Du fait que toutes ces lois en dépendent, immédiatement après les règles de fabrication du michkan se trouve l’injonction du chabbat et ses lois. C’est au terme de l’énumération de toutes les lois de la Torah, que Hachem remet à Moshé les deux tables de la loi et le quitte de façon tragique, car malheureusement, le peuple, durant l’absence de Moshé commit une des fautes les plus marquantes de son histoire, le veau d’or, qui causa la destruction des tables de la loi par Moshé lui-même, horrifié de voir un tel spectacle. Cette grave faute rendit le peuple coupable de la peine capitale. Baroukh Hachem, par ses téfilot, Moshé Rabbénou parvint à nous sauver en intervenant par deux reprises auprès de Hachem, réussit à obtenir un pardon total allant même jusqu’à convaincre Hachem de résider parmi le peuple et lui confier de nouveau les tables de la loi.

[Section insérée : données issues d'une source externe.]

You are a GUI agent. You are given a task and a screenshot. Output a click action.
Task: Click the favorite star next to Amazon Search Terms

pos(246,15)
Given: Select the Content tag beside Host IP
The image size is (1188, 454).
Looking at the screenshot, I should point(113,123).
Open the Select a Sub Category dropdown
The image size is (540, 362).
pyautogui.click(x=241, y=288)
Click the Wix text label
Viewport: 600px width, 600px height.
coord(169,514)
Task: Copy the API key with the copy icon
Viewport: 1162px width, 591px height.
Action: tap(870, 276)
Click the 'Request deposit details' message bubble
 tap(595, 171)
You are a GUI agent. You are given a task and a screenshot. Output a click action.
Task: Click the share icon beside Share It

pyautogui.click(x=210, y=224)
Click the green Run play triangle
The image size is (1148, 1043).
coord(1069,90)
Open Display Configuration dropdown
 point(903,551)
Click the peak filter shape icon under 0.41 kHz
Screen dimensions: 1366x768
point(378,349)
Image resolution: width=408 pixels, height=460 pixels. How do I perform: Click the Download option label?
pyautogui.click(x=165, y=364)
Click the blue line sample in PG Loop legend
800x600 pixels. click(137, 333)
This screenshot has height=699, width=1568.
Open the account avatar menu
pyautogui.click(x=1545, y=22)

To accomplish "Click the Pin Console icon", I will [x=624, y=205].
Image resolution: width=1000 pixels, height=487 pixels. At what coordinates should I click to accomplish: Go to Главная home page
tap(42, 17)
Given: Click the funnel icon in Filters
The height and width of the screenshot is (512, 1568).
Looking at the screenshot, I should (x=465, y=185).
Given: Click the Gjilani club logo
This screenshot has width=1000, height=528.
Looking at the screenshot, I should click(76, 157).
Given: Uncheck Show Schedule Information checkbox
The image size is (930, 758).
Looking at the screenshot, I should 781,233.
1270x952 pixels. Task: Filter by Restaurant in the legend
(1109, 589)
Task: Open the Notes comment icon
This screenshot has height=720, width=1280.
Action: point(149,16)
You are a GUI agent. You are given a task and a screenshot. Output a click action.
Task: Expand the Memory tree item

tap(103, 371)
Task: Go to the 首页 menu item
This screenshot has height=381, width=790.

Dans le chapitre 32 de Chémot, la torah dit :
:ז/ וַיְדַבֵּר יְהוָה, אֶל-מֹשֶׁה: לֶךְ-רֵד–כִּי שִׁחֵת עַמְּךָ, אֲשֶׁר הֶעֱלֵיתָ מֵאֶרֶץ מִצְרָיִם
7/ Alors Hachem dit à Moshé: » Va, descends! car on a perverti ton peuple que tu as tiré du pays d’Égypte!
ח/ סָרוּ מַהֵר, מִן-הַדֶּרֶךְ אֲשֶׁר צִוִּיתִם–עָשׂוּ לָהֶם, עֵגֶל מַסֵּכָה; וַיִּשְׁתַּחֲווּ-לוֹ, וַיִּזְבְּחוּ-לוֹ, וַיֹּאמְרוּ, אֵלֶּה אֱלֹהֶיךָ יִשְׂרָאֵל אֲשֶׁר הֶעֱלוּךָ מֵאֶרֶץ מִצְרָיִם׃
8/ Ils se sont vite égarés de la voie que Je leur avais prescrite, ils se sont fait un veau de métal et ils se sont courbés devant lui, ils lui ont sacrifié, ils ont dit: ‘Voilà tes dieux, Israël, qui t’ont fait sortir du pays d’Égypte!’ »
:ט/ וַיֹּאמֶר יְהוָה, אֶל-מֹשֶׁה: רָאִיתִי אֶת-הָעָם הַזֶּה, וְהִנֵּה עַם-קְשֵׁה-עֹרֶף הוּא
9/ Hachem dit à Moshé: « Je vois que ce peuple est un peuple à la nuque dure.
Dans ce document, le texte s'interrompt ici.